TASK :: Each line of data below must be printed exactly as written, with any pictures removed.

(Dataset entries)
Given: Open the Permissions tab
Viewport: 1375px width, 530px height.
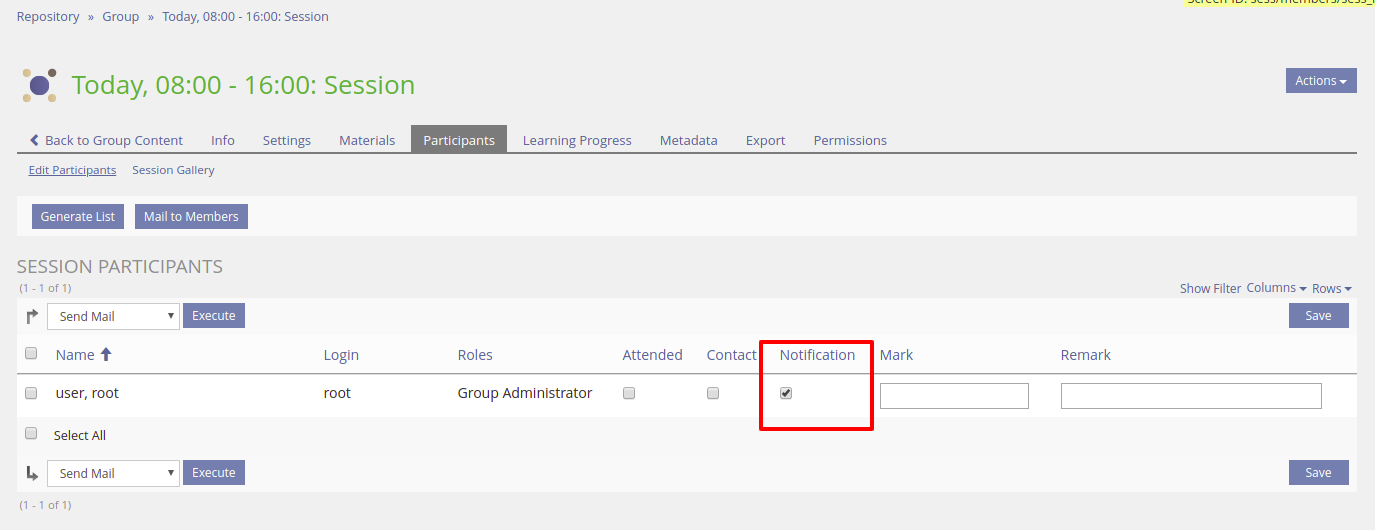Looking at the screenshot, I should tap(850, 140).
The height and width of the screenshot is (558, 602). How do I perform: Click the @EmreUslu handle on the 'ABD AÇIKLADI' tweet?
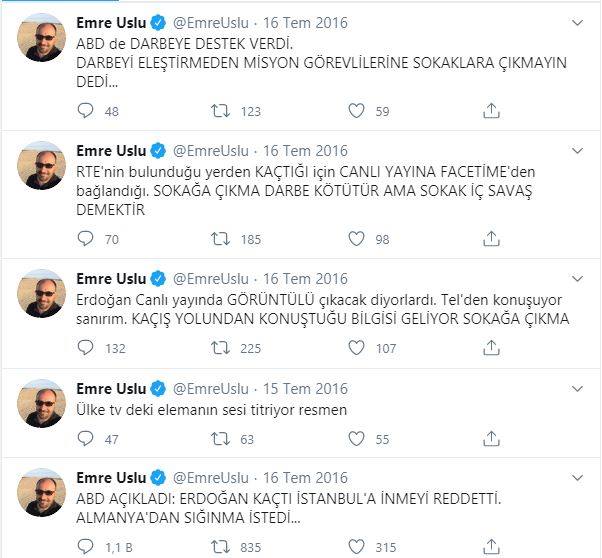(211, 478)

YOUR SOLUTION ::
Given: Open the Permissions tab
Viewport: 1375px width, 530px height.
Looking at the screenshot, I should tap(850, 140).
The height and width of the screenshot is (558, 602). How do I perform: Click the @EmreUslu handle on the 'ABD AÇIKLADI' tweet?
(211, 478)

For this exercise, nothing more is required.